小さなことは忘れる
アメリカ、ニューヨーク大学マーケティング学科のモーウィッツ教授は、「商品の価格をすべての費用込みの状態で表示した場合」と、「各費用と商品を別々に分割表示した場合」によって、買い物客の心理にどのような変化が見られるのかを調査しました。
この実験では、前述した「費用がすべて込みの値段表示のカタログ」と、「費用と商品とを分けた値段表示のカタログ」の2種類を用意し、被験者たちにそれぞれのカタログで買い物をしてもらいました。
すると、分割価格で表示したカタログで買い物をした被験者は、本来かかった値段よりも低い値段を見積もる傾向があることを発見しました。
分割表示のカタログで買い物をした場合、正確に思い出せる費用が商品の本体価格だけになってしまったのですね。
表示の仕方で情報の重要度が変わる
具体的には、商品自体の価格が69.95ドルで輸送費などの経費が12.95ドル、それらを足すと全部で82.90ドルかかる商品をサンプルとして実験しました。そしてその後で、いくらの買い物をしたのかを思い出させてみたのですね。
すると、商品価格と輸送費が別に表示されたカタログで買い物をした被験者は、商品価格のみの値段に記憶が引っ張られて、平均78.27ドルと値段を低く見積もってしまいました。本来の費用から5ドル近く外れて記憶されてしまっていますね。

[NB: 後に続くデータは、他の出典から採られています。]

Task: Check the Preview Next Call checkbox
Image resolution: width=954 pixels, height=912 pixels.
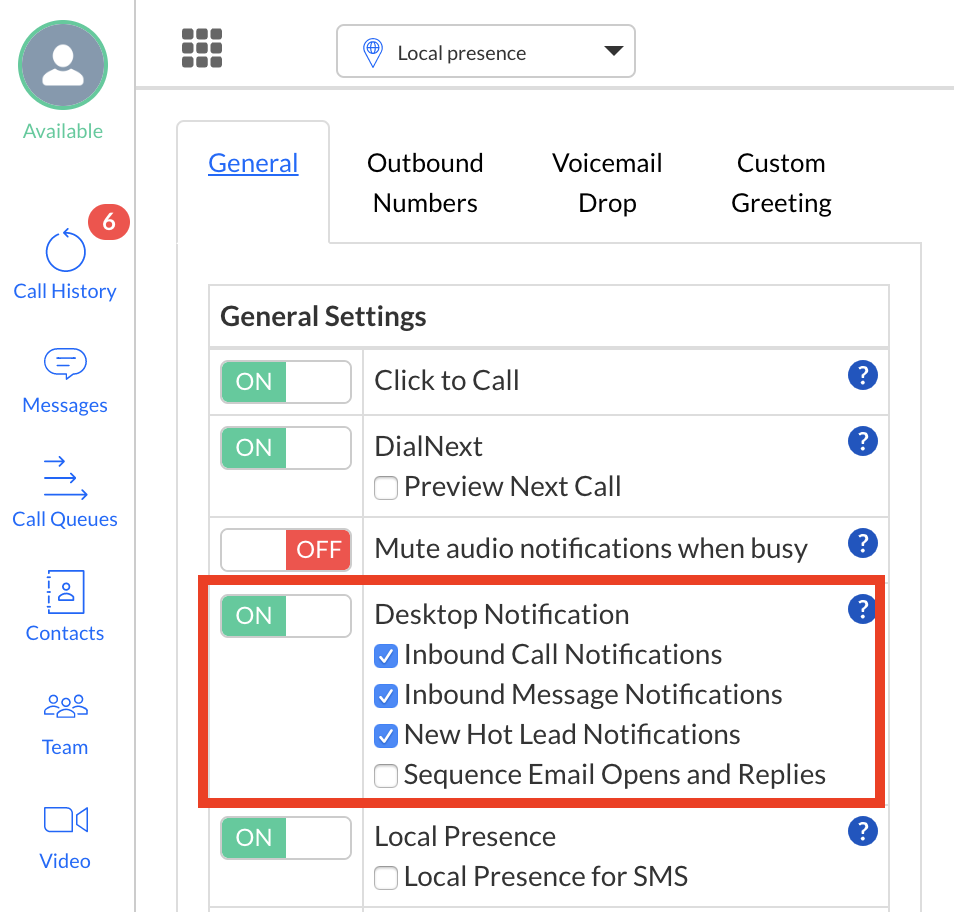Action: coord(386,488)
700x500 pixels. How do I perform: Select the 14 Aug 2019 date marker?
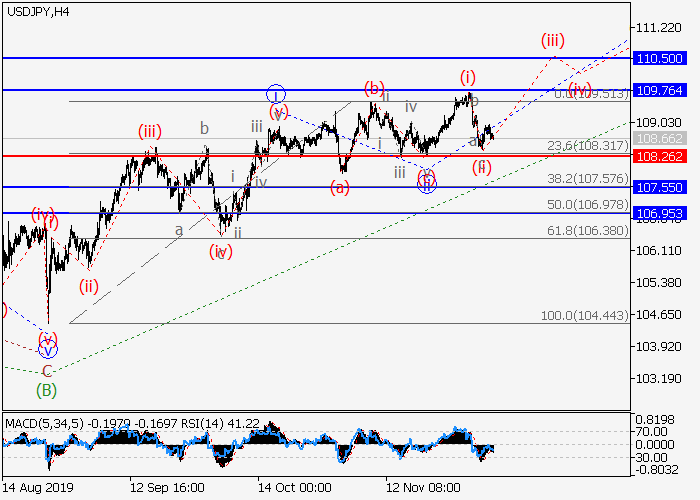coord(38,486)
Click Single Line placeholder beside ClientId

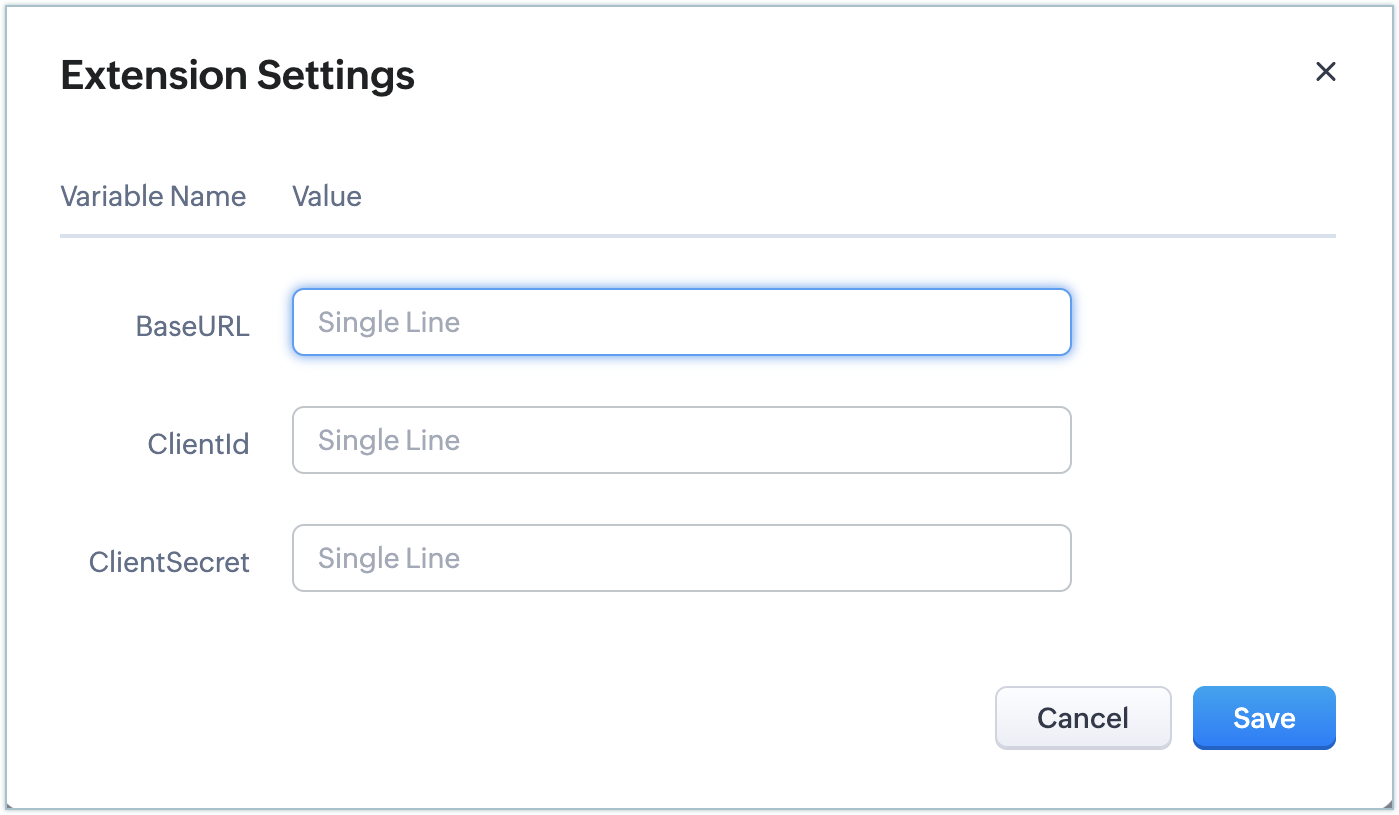click(389, 440)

しかし、一方で、すべての費用込みの値段表示を見て買い物をした人たちは、ほとんど正しい値段を思い出すことができました。
これは、彼らにとって重要な情報は、すべての費用込みの値段だったので記憶しやすかったのです。
それに対して分割価格の表示で買い物をした人たちが重要視したのは、商品の本体価格だけでした。

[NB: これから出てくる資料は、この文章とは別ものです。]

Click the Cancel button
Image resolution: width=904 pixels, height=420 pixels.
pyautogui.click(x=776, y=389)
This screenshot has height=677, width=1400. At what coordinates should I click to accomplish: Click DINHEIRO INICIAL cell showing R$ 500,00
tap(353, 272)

ここに両者の違いが見られたのです。輸送費などの諸経費は小さなことだと自動的に認識されてしまったのですね。
人は一部の重要な情報しか記憶できない
たとえばネットショッピングの場合で考えてみると、「これ、いくらしたの?」と友人に聞かれても、商品本体の値段だけを見て答え、配達費用のことは考慮に入れないことがありますよね。
このような心理現象は、分割された情報によって印象が変えられてしまうために起こるのです。
というわけで、私たちは一番重要なことしか記憶できないうえに、どんな情報が重要かどうかは情報の提示の仕方に影響される心理があるのです。
情報が分割されて提示されたときには注意しましょう。もしかすると、そこにはあなたにとって大事な情報が隠されているかもしれません。